In Sweden, the Public Health Agency (FHM) is in charge of handling epidemics. The leading expert has the title of State Epidemiologist. The current holder of this position is Anders Tegnell. He succeeded Annika Linde in 2013, who succeeded Johan Giesecke in 2005. All three are medical doctors, and all have conducted research in epidemiology.
When did Sweden choose to mitigate rather than repress? The first clear announcement was made March 12, 2020. That day, Anders Tegnell explained at a press conference that Sweden had entered a phase where two objectives were to guide policy actions: (i) Do not let the number of severe cases exceed the hospitals’ capacity to offer adequate care, and (ii) make sure to protect vulnerable groups. His predecessor as State Epidemiologist, Annika Linde, was more explicit in a Facebook post on March 14, 2020 where she both articulated and advocated the mitigation approach. Anders Tegnell refrained from being equally specific, and other representatives of FHM asserted that “herd immunity” was not the strategy but conceded that their expectation was that the epidemic would not be over before herd immunity was reached.
Our understanding is that Tegnell did not disagree with Linde’s assessment. However, his official role necessitated his communication be more careful than hers. If authorities stress that a large fraction of the population will probably be infected within a few months, they undermine their most important message; namely, people need to be cautious. Healthy people below 60 years of age, who face low serious health risks in case they are infected, may prefer to be infected early rather than engage in costly social distancing if this sacrifice merely delays the infection. After all, once their infection is over, they have a reasonable hope of immunity, in which case they may work and socialize with less need to protect others. If instead people hold hope that they will be able to avoid the infection altogether, they will be more careful. One of the greatest challenges of health authorities in such circumstances is to promote desirable behavior while at the same time being clear and truthful.

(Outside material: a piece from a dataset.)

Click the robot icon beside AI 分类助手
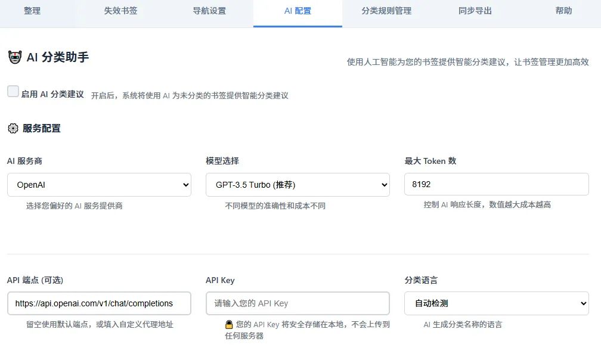This screenshot has width=601, height=354. tap(15, 57)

The mitigation message has also been amplified by Johan Giesecke, whose influence has remained considerable long after he left the post of State Epidemiologist. Unlike the Swedish Public Health Agency, which until very recently had been reluctant to predict the fatality of the virus, in interviews Giesecke repeatedly predicted that the infection-fatality rate, given that the capacity of the health care system was not exceeded, would be relatively low, on the order of 0.1-0.2 percent.
The mitigation messages from central Swedish experts contrasted starkly with a notable report by an Imperial College team only days after the announcements about the Swedish strategy (March 16). In the report, Neil Ferguson and co-authors claimed that suppression is the preferred strategy for Western countries, a perspective based, in part, on its estimate of the infection-fatality rate in the vicinity of 1 percent. The report is reckoned to have had great impact on policies in many countries around the world. For example, it is noteworthy that the UK’s policy turned from mitigation to suppression soon after the release of the report.
Ferguson’s influential report recommended strict lockdown measures in all countries that could afford them. The proposal included school closures, which Tegnell was particularly reluctant to endorse. Both Ferguson and Tegnell must be considered experts on the particular issue of school closures. In fact, Tegnell’s most cited scientific publication is entitled “Closure of schools during an influenza pandemic”. This article from 2009, which reviews evidence from previous school closures, is co-authored with Neil Ferguson.
In the popular debate, critics of the mitigation strategy often argue that it prioritizes material well-being over human lives. We think that this criticism is mistaken. The experts rarely mention differences in the value that they put on saved lives. They sometimes mention differences in their assessments of the infection’s expected fatality rate. But most of all they differ in their beliefs about the feasibility of suppression. FHM clearly believed that it would be prohibitively costly to suppress the spread of the virus over a long enough period for vaccines and effective cures to be developed, at least given the available resources for testing and tracing available in Sweden in the early phase of the outbreak.
Under this assumption, stringent lockdowns are not only costly in themselves, but they risk costing a larger total number of lives than a good mitigation policy does. The reason is that the fraction of the population that is ultimately infected in the mitigation scenario depends on how many are infected when the epidemic starts to subside (the so-called herd immunity threshold): The more people are infected at that point, the more additional people will be infected before the epidemic is over. A suppression policy that fails or is surrendered causes a late spike in infections. Such a late spike is worse than the earlier spike associated with a successful mitigation scenario. This is a well-known implication of the most standard epidemiological model, the so-called SIR model.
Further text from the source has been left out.